Many scaffolds used as implants and for tissue engineering purposes are fabricated by conventional methods (i.e., particulate leaching, fiber bonding, solvent casting, membrane lamination, melt molding, gas forming and phase separation). However, these methods are limited in that they typically generate scaffolds with simple macro-architectures and homogeneous microstructures, i.e. the micro- and macro pore size, geometry and connectivity in different layers of the scaffold cannot be well controlled (Yang, S., Leong, K.-F. et al., 2002, Tissue Engineering, vol. 8, no. 1, p. 1-11). However, since scaffolds are supposed to replace, for example, structural tissue like bone, cartilage, skin and esophagus, which do not normally have a complete homogeneous structure but are made of different layers which are structured depending on their special function and cell species which are growing in these different layers, artificial scaffolds also need to provide such a complex structure and not only a structure which provides only one specific pore size or one specific texture.

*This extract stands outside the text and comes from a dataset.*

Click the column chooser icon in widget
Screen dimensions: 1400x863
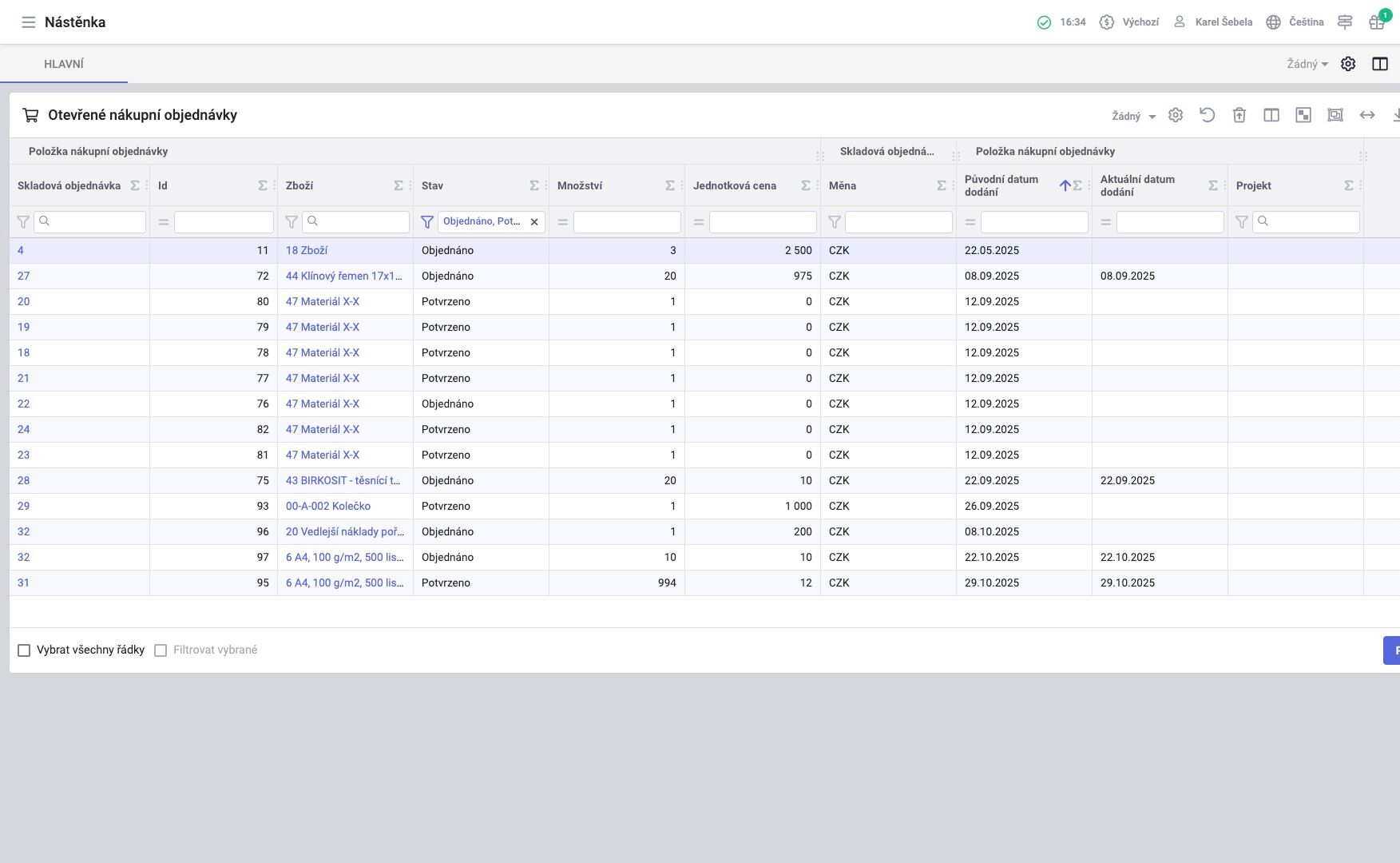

Rapid prototyping (RP) is a recent technology based on the use of computer control in manufacturing. Rapid prototyping takes virtual three dimensional designs from computer aided design (CAD), transforms them into thin, virtual, horizontal two-dimensional cross-sections and then creates each cross-section in physical space, one layer after the next until the three-dimensional model is finished. These two-dimensional layers can be made and bonded to previous layers one by one sequentially (Liu, Q., Sui, G., Leu, M. C., 2002, Computers in Industry, vol. 48, p. 181-197).
However, commonly used RP methods such as Fused Deposition Modeling (FDM) and Selective Laser Sintering (SLS) require elevated processing temperatures and this limits their ability to process temperature-sensitive polymers and bioactive components.

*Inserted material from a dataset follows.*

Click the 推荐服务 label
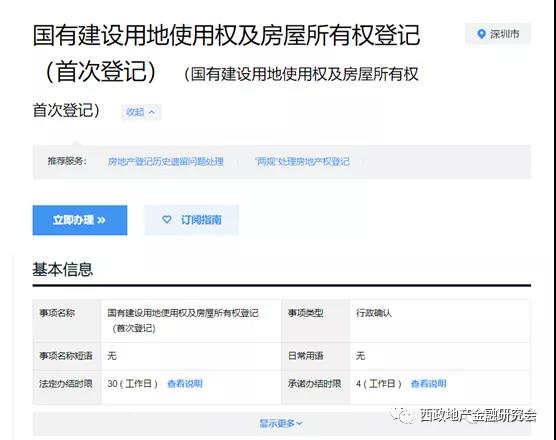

Ang, T. H., Sultana, F. S. A. et al. (2002, Materials Science and Engineering C, vol. 20, p. 35-42) describe a rapid prototyping method comprising bioplotting. This method is carried out at room temperature, where a solution is dispensed into a medium and subsequent reaction causes the solution to solidify and retain its dispensed path. The hydrogel scaffold obtained was subsequently frozen and freeze dried. Macropores of 400 to 1000 μm can be created with this technique by spacing the dispensed solution path. However, surface microporosity was not observed at all, as the coagulation process usually forms a skin at the surface.

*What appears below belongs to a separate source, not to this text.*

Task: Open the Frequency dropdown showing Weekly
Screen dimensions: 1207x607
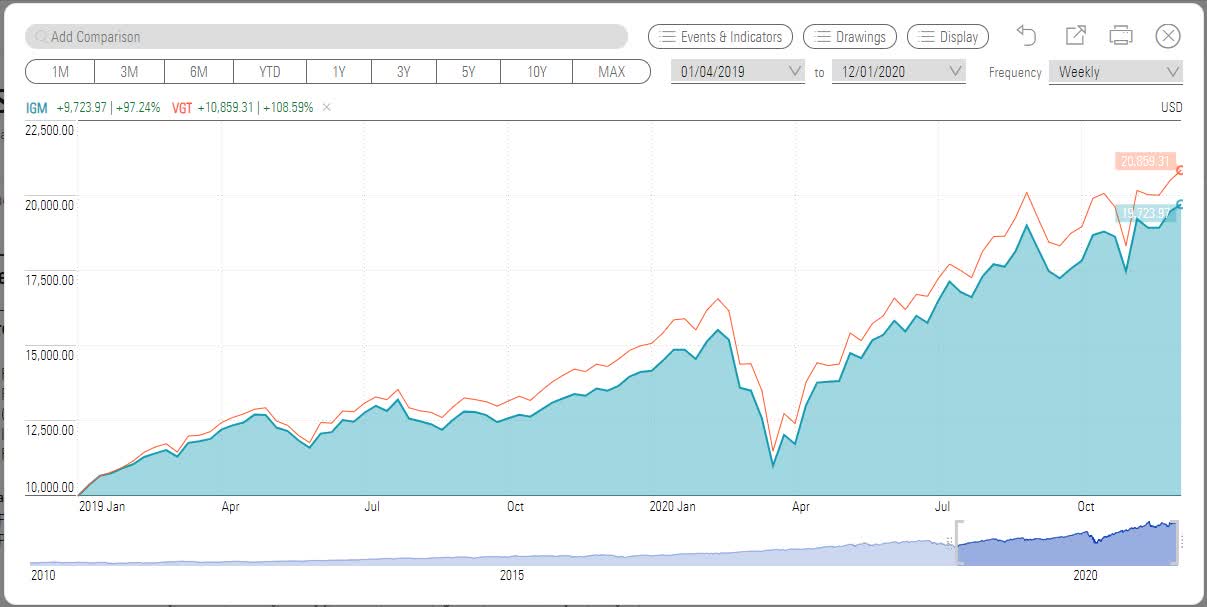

Yan, Y., Xiong, Z., et al. (2003, Material Letters, vol. 57, p. 2623-2628) describe a system termed multi-nozzle deposition manufacturing (MDM) which is used to fabricate tissue engineered scaffolds for bone. Tricalcium phosphate (TCP) particles have been added to PLLA in dioxane and dispensed in a low temperature environment of under 0° C. The scaffold was subsequently freeze dried to obtain an interconnected porous structure at room temperature. The micropore obtained is about 400 μm while the micropores are about 5 μm. The scaffolds obtained comprise micropores of random orientation.
U.S. Pat. No. 6,899,873 B2 describes the manufacture of scaffolds by casting polymer solution into molds which are then frozen and freeze dried. Freezing temperatures and solvents can be used to control porosity and diameter of micropores. The ability to orientate the direction of the micropores is also demonstrated by creating a temperature gradient during freezing. PLLA scaffolds of different porosities (pore sizes from 50 to 100 μm) can be obtained. However, for this method it will be difficult to create three dimensional scaffolds with customized macro features. This method does also not allow fabrication of scaffolds having different micropore orientations and sizes within a scaffold.
Since there is a demand for scaffolds having a complex micro- and macrostructure further methods are required to provide such scaffolds.